7. Responding to the sorrowful appeal of the Holy Father, the Catholic Church, ever since the appearance of this terrible scourge, has always made her contribution both to preventing the transmission of the HIV virus and to looking after AIDS victims and their families at the medical/assistance, social, spiritual and pastoral levels. At the present time, 26.7% of the centres dedicated to treating HIV/AIDS in the world are Catholic centres. The projects and programmes involving education and prevention in relation to AIDS, and the care, treatment and pastoral accompanying of HIV/AIDS victims, that local Churches, religious institutes and lay associations promote with love, a sense of responsibility and a spirit of charity, are great in number.
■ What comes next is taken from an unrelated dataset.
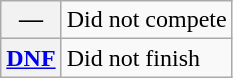
— (31, 20)
Did not compete (146, 20)
DNF (31, 58)
Did not finish (146, 58)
Side by side with this inestimable and praiseworthy endeavour, the Pontifical Council for Health Pastoral Care has met the request of the Holy Father John Paul II who, when addressing the Bishops of the Episcopal Conferences of America, Australia and Europe, asked them to join with the pastors of Africa to address in an effective way the AIDS emergency.

8. In order to achieve great efficacy in the fight against HIV/AIDS, I would like here to propose again certain policies for action that I pointed out in my speech to the XXVI Special Session of the General Assembly on HIV/AIDS of the United Nations (New York, 2001):

— Support for overall global plans to combat HIV/AIDS.

— An increase in school education and the catechesis on the values of life and sex.

— The elimination of all forms of discrimination in relation to HIV/AIDS victims.

— The provision of suitable information on this pandemic.

— An invitation to governments to create conditions suitable to fighting this scourge.

— The fostering of a greater participation on the part of civil society in the fight against AIDS.

— Asking the industrialised countries to help the countries that need such help in this campaign against AIDS in a way that avoids all forms of colonialism.

— A reduction to the utmost of the price of the anti-viral drugs and medicines that are needed to treat H
IV/AIDS patients.

— An intensification of information campaigns in order to avoid the transmission of the virus from mothers to their unborn children.

— The paying of greater attention to the treatment of, and care for, seropositive babies and the protection of children who have been made orphans by AIDS.

— The paying of greater attention to the most vulnerable social groups.

9. I would like to conclude with the prayer — which is of especial significance on this occasion — that the Holy Father John Paul II dedicated on the occasion of the World Day of the Sick 2005 to all those who experience suffering and see in the face of the person who suffers the countenance of Christ. I invite you, my dear brothers and sisters, to make this prayer your own:

“Mary, Immaculate Virgin, Woman of pain and hope, be benevolent to each person who suffers and obtain for everyone fullness of life.

“Turn your maternal gaze especially to those who in Africa are in extreme need because afflicted by AIDS or by another fatal disease.

“Look at the mothers who weep for their children; look at the grandparents who are without sufficient resources to support their grandchildren who have become orphans. Clasp all of them to your Mother’s heart, Queen of Africa and the whole world, Most Holy Virgin, pray for us!”

+ Javier Cardinal Lozano Barragán,
President of the Pontifical Council for Health Pastoral Care.